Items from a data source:
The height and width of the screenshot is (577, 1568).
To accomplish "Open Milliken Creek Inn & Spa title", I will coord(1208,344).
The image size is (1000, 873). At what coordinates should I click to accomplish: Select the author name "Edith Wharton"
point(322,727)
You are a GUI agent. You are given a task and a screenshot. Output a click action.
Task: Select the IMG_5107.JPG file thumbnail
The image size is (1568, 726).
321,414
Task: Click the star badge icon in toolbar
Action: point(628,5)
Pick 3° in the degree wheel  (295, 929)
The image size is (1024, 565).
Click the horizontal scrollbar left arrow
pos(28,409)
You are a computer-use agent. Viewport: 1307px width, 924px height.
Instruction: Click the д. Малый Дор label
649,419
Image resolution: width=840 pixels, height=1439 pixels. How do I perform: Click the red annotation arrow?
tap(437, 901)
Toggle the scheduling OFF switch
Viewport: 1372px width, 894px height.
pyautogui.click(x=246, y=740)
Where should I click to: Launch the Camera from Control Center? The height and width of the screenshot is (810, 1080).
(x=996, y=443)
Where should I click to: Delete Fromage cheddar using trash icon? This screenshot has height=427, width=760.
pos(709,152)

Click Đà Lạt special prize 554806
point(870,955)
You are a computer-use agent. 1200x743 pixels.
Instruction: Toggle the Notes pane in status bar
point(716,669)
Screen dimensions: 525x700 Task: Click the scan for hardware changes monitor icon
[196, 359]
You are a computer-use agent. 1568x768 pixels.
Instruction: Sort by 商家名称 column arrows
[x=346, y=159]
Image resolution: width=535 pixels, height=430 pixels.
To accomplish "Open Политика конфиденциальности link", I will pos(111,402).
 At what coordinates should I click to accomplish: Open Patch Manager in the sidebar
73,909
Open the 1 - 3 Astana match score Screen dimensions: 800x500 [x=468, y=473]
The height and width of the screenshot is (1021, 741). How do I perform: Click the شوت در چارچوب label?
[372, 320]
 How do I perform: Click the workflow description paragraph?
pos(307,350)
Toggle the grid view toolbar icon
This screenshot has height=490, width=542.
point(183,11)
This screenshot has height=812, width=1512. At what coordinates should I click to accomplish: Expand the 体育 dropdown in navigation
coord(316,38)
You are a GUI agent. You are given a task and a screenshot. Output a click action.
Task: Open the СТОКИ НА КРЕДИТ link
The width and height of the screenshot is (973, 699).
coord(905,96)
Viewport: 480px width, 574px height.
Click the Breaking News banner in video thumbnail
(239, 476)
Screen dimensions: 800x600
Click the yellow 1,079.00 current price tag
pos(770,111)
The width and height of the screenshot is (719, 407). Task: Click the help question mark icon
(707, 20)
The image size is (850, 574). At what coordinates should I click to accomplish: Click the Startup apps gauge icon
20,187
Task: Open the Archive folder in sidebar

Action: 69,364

#### [TASK GOAL]
Copy all of the records above line for line, leaving every character unchanged.

#### [WRITTEN ANSWER]
The height and width of the screenshot is (577, 1568).
To accomplish "Open Milliken Creek Inn & Spa title", I will coord(1208,344).
The image size is (1000, 873). At what coordinates should I click to accomplish: Select the author name "Edith Wharton"
point(322,727)
You are a GUI agent. You are given a task and a screenshot. Output a click action.
Task: Select the IMG_5107.JPG file thumbnail
The image size is (1568, 726).
321,414
Task: Click the star badge icon in toolbar
Action: point(628,5)
Pick 3° in the degree wheel  (295, 929)
The image size is (1024, 565).
Click the horizontal scrollbar left arrow
pos(28,409)
You are a computer-use agent. Viewport: 1307px width, 924px height.
Instruction: Click the д. Малый Дор label
649,419
Image resolution: width=840 pixels, height=1439 pixels. How do I perform: Click the red annotation arrow?
tap(437, 901)
Toggle the scheduling OFF switch
Viewport: 1372px width, 894px height.
pyautogui.click(x=246, y=740)
Where should I click to: Launch the Camera from Control Center? The height and width of the screenshot is (810, 1080).
(x=996, y=443)
Where should I click to: Delete Fromage cheddar using trash icon? This screenshot has height=427, width=760.
pos(709,152)

Click Đà Lạt special prize 554806
point(870,955)
You are a computer-use agent. 1200x743 pixels.
Instruction: Toggle the Notes pane in status bar
point(716,669)
Screen dimensions: 525x700 Task: Click the scan for hardware changes monitor icon
[196, 359]
You are a computer-use agent. 1568x768 pixels.
Instruction: Sort by 商家名称 column arrows
[x=346, y=159]
Image resolution: width=535 pixels, height=430 pixels.
To accomplish "Open Политика конфиденциальности link", I will pos(111,402).
 At what coordinates should I click to accomplish: Open Patch Manager in the sidebar
73,909
Open the 1 - 3 Astana match score Screen dimensions: 800x500 [x=468, y=473]
The height and width of the screenshot is (1021, 741). How do I perform: Click the شوت در چارچوب label?
[372, 320]
 How do I perform: Click the workflow description paragraph?
pos(307,350)
Toggle the grid view toolbar icon
This screenshot has height=490, width=542.
point(183,11)
This screenshot has height=812, width=1512. At what coordinates should I click to accomplish: Expand the 体育 dropdown in navigation
coord(316,38)
You are a GUI agent. You are given a task and a screenshot. Output a click action.
Task: Open the СТОКИ НА КРЕДИТ link
The width and height of the screenshot is (973, 699).
coord(905,96)
Viewport: 480px width, 574px height.
Click the Breaking News banner in video thumbnail
(239, 476)
Screen dimensions: 800x600
Click the yellow 1,079.00 current price tag
pos(770,111)
The width and height of the screenshot is (719, 407). Task: Click the help question mark icon
(707, 20)
The image size is (850, 574). At what coordinates should I click to accomplish: Click the Startup apps gauge icon
20,187
Task: Open the Archive folder in sidebar

Action: 69,364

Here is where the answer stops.